# [Task to complete]
Whenever a line below includes the string "Switch", show it.
START Records to use
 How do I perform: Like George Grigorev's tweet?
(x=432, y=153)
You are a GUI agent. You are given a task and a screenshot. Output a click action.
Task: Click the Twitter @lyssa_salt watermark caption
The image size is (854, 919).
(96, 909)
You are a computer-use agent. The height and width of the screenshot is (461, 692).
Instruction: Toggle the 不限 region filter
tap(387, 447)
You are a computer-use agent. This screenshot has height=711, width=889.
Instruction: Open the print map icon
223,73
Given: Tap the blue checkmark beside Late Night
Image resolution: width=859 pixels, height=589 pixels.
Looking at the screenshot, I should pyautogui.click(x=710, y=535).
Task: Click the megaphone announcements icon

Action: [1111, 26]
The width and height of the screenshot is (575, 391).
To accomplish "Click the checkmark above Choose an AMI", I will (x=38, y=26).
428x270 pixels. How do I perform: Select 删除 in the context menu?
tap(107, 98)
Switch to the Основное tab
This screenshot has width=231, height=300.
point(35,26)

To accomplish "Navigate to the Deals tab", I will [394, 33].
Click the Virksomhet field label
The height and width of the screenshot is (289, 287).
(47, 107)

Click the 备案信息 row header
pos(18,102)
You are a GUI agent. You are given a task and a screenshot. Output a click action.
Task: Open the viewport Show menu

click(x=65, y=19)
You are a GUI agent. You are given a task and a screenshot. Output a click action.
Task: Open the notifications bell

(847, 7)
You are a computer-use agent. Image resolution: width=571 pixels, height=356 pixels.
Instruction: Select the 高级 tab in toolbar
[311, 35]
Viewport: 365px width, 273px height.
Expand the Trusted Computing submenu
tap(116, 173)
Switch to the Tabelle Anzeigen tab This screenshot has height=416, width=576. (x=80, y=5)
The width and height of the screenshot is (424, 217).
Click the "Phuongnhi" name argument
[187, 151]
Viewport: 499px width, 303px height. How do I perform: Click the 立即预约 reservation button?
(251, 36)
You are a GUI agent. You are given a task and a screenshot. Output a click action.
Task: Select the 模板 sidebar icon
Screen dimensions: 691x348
END Records to use
# [Your response]
Switch to the Основное tab
Switch to the Tabelle Anzeigen tab This screenshot has height=416, width=576. (x=80, y=5)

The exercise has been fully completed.